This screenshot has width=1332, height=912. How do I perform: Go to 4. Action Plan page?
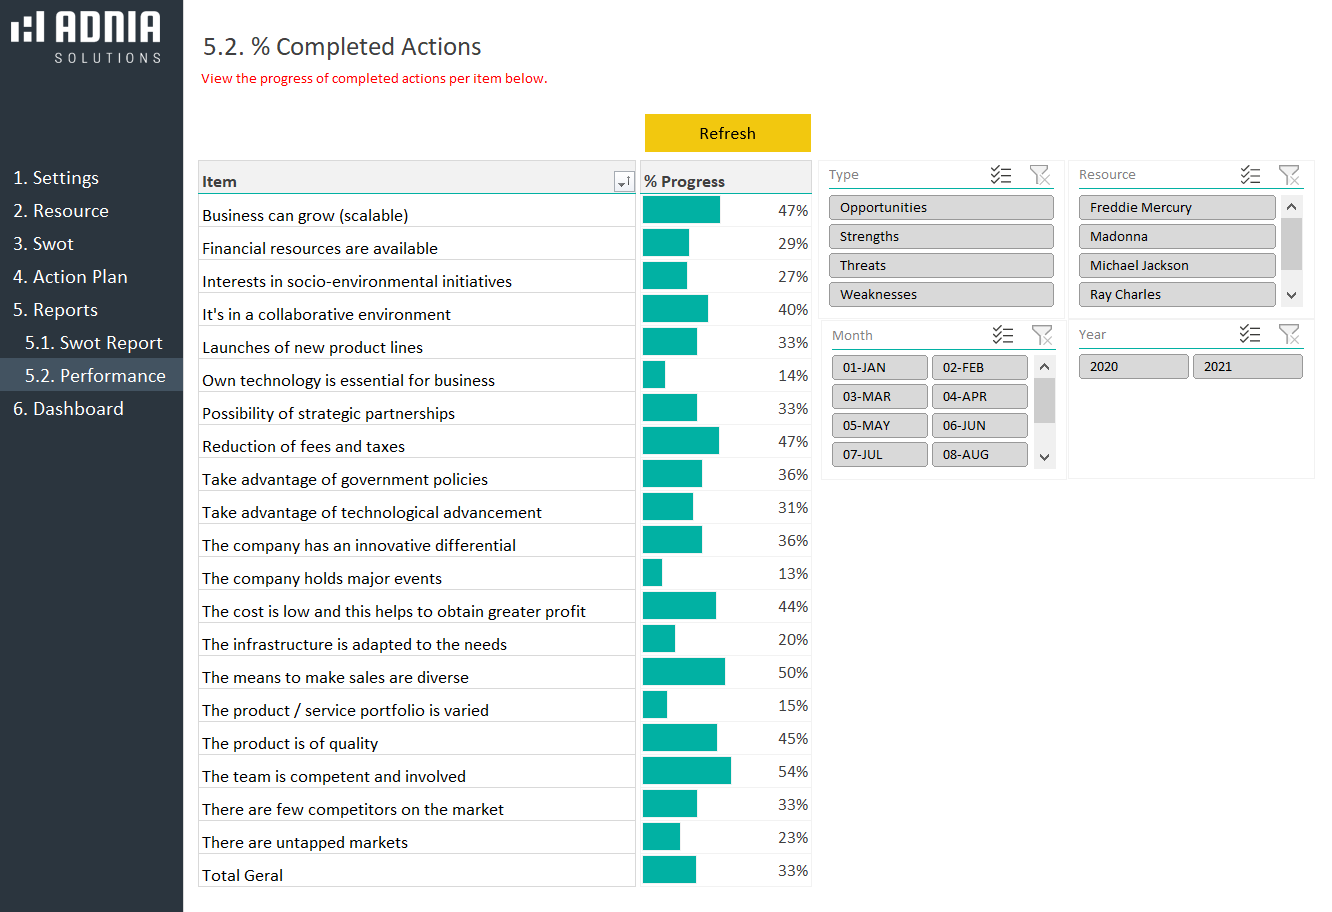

* * *

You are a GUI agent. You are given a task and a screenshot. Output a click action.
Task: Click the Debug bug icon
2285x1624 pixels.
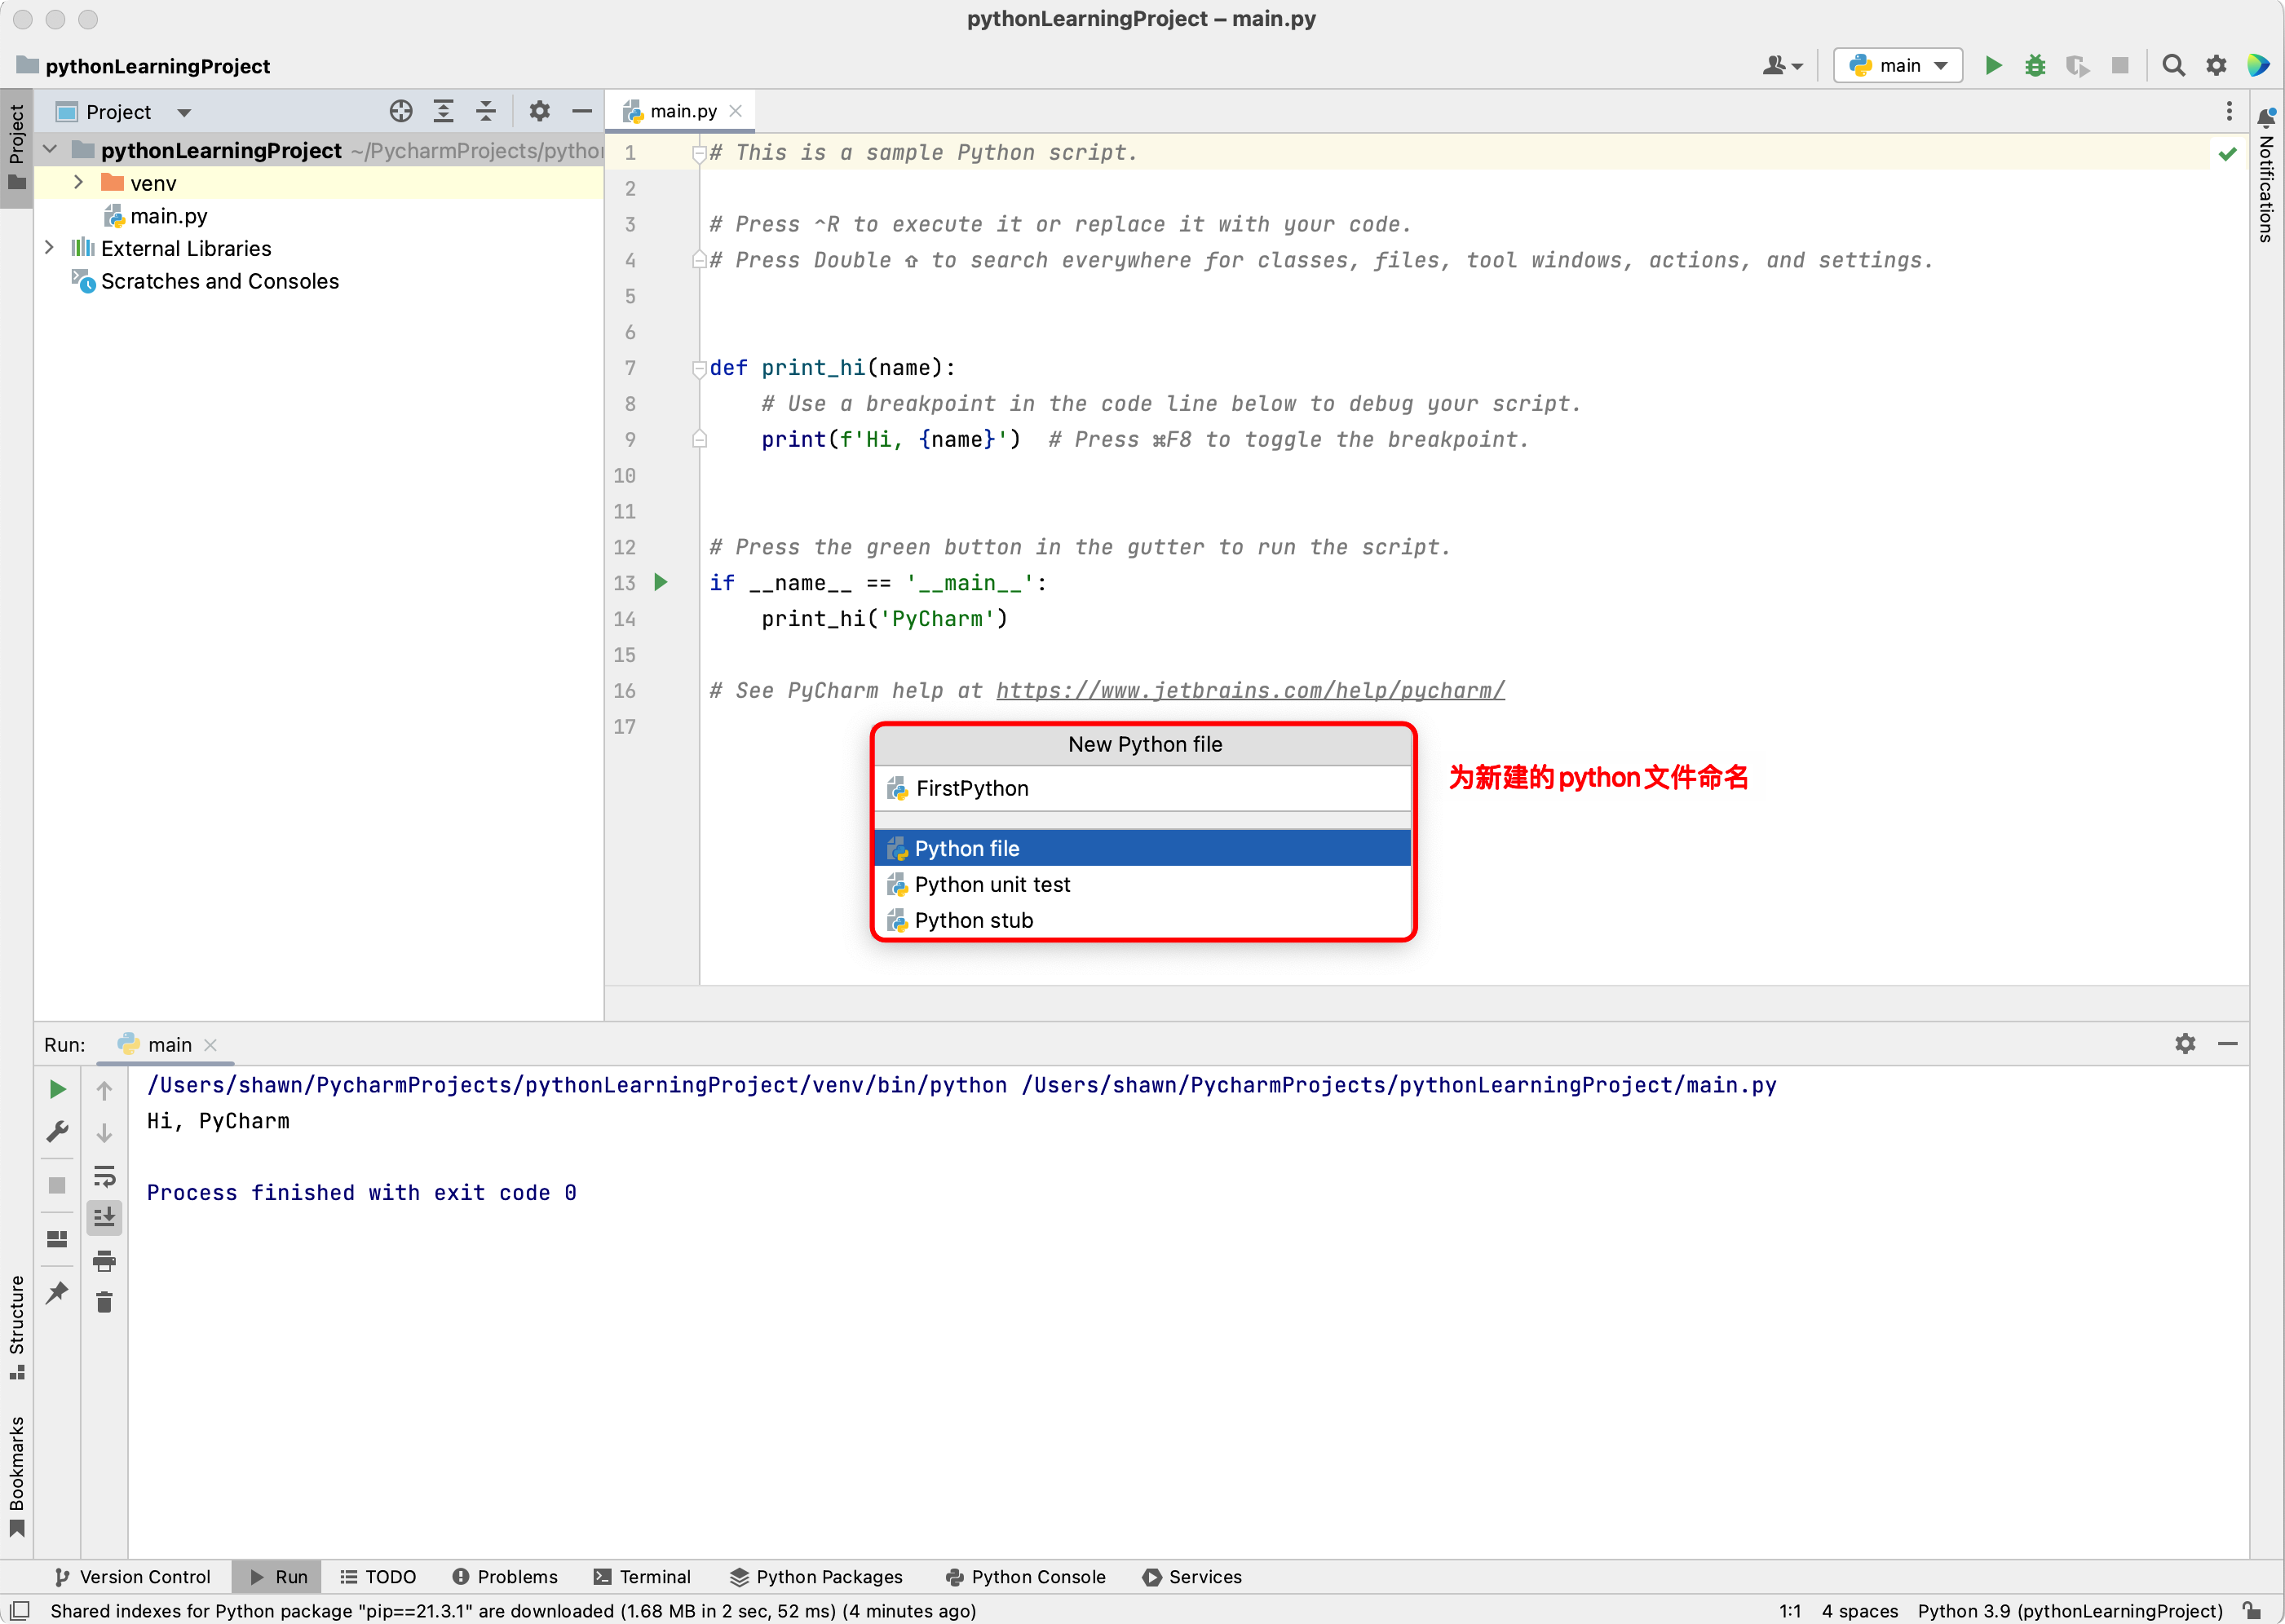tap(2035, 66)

● Exercise goal
Retype the items word for word, from the line with "You are a GUI" up to and including the line with "tap(2035, 66)". Leave the pictures out.

● Written response
You are a GUI agent. You are given a task and a screenshot. Output a click action.
Task: Click the Debug bug icon
2285x1624 pixels.
tap(2035, 66)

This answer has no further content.